:: Dataset extract ::
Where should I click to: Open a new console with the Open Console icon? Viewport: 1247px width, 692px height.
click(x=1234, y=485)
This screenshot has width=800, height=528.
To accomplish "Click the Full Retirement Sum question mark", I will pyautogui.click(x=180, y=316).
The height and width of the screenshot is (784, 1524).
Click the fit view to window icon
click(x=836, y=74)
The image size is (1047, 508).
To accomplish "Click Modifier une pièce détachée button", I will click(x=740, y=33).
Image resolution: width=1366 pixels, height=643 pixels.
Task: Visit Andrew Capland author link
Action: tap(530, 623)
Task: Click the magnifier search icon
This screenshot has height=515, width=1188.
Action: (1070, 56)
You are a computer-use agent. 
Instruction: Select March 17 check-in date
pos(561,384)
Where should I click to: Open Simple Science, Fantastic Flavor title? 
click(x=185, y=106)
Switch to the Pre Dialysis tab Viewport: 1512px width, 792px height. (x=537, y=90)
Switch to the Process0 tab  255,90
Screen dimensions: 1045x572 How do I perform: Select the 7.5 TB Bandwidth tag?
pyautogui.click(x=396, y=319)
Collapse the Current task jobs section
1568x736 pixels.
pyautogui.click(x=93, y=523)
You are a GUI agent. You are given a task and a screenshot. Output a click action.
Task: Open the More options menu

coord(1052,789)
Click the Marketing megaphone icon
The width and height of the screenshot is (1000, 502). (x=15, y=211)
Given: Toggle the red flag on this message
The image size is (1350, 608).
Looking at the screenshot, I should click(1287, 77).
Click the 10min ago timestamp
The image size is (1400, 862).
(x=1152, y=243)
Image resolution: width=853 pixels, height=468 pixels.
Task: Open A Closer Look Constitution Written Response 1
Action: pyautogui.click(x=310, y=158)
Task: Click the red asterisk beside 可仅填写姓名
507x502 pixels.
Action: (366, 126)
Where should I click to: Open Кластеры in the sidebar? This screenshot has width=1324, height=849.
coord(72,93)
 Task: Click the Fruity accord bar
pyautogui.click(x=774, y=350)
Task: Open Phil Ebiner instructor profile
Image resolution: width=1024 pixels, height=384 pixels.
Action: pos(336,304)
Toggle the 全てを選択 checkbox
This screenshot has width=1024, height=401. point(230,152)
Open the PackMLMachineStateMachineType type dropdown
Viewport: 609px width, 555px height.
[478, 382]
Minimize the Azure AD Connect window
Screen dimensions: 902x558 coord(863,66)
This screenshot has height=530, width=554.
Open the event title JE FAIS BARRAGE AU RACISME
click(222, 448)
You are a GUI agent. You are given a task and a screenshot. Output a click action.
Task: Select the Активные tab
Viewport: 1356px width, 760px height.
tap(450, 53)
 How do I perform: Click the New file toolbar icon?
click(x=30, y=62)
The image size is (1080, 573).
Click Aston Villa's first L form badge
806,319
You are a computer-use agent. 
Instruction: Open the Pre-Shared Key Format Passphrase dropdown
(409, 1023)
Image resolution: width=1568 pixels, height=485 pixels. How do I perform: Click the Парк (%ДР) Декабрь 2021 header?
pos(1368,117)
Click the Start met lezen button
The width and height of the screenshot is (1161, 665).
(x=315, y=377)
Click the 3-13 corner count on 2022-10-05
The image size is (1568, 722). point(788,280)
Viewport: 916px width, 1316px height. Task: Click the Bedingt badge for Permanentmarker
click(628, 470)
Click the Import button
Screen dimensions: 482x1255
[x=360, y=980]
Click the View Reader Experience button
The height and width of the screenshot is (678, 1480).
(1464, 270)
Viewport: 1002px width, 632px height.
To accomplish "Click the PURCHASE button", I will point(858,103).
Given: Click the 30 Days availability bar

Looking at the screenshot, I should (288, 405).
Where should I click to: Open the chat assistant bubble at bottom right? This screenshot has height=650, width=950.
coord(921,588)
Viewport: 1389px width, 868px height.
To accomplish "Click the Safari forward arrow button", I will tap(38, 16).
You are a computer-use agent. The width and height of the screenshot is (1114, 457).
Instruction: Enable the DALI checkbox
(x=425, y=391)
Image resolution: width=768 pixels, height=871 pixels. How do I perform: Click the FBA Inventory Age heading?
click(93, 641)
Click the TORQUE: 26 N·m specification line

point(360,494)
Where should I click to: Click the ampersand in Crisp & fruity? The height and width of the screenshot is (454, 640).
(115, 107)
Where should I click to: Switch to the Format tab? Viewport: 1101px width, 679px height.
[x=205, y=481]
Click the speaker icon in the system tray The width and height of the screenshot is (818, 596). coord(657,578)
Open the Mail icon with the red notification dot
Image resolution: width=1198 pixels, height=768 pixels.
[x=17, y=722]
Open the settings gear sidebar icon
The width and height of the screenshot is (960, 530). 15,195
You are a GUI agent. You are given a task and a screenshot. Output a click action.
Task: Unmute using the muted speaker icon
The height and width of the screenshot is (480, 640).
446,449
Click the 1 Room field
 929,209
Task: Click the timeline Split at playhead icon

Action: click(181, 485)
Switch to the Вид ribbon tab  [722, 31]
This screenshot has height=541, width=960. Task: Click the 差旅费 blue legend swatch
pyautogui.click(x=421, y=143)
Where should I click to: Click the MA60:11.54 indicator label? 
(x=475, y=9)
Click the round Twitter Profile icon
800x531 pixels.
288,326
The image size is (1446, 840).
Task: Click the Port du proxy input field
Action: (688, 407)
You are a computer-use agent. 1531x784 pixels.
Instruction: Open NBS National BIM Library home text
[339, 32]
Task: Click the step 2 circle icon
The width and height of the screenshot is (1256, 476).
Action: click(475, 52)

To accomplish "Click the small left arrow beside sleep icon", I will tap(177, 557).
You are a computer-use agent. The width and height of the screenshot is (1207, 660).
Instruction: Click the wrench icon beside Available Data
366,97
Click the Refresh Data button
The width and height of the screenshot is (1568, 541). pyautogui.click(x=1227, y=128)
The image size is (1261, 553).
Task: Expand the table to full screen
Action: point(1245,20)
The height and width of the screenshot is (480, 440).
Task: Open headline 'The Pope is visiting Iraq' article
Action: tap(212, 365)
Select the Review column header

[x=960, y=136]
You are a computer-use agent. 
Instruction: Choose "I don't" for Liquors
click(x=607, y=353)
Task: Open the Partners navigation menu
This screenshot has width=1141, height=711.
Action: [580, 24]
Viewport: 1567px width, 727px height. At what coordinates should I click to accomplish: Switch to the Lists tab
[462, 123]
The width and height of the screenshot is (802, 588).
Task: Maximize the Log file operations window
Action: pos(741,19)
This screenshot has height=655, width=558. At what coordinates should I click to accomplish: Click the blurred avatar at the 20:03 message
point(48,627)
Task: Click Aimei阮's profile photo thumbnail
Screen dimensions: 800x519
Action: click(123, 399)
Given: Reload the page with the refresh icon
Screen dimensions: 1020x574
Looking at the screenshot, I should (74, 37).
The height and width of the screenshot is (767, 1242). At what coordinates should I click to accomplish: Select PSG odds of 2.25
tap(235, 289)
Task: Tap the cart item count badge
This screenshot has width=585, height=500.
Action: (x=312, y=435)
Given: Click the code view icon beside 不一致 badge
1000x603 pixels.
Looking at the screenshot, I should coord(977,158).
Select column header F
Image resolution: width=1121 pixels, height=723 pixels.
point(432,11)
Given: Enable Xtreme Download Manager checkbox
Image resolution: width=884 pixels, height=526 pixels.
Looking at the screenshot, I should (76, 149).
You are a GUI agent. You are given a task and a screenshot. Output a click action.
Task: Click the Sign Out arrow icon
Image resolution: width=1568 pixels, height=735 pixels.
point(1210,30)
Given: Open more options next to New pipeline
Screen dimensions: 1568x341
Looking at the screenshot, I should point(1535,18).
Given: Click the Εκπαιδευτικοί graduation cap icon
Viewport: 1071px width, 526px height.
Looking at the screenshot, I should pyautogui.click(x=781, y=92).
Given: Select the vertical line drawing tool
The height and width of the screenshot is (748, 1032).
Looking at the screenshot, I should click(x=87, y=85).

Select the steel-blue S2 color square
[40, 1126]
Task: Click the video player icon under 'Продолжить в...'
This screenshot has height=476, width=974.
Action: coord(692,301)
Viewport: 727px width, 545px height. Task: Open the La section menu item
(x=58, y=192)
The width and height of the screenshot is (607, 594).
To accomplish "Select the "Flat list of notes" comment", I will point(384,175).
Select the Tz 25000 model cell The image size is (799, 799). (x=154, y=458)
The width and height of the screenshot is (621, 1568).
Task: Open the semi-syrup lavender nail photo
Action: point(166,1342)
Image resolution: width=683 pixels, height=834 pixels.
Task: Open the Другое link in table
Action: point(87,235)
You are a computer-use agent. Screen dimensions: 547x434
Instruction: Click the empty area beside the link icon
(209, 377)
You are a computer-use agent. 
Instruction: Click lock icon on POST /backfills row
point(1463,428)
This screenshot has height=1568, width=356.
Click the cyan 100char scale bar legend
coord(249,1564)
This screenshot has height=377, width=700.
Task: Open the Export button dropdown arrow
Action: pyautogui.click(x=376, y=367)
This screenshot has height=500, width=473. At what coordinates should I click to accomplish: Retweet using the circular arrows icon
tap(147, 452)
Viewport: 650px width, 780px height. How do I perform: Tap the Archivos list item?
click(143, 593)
:::
▶ Your assignment
Beginning at the line that contains "Click the cyan 100char scale bar legend", reproduce every line down to the last line of the entries above, exactly and only those.

▶ Final answer
Click the cyan 100char scale bar legend
coord(249,1564)
This screenshot has height=377, width=700.
Task: Open the Export button dropdown arrow
Action: pyautogui.click(x=376, y=367)
This screenshot has height=500, width=473. At what coordinates should I click to accomplish: Retweet using the circular arrows icon
tap(147, 452)
Viewport: 650px width, 780px height. How do I perform: Tap the Archivos list item?
click(143, 593)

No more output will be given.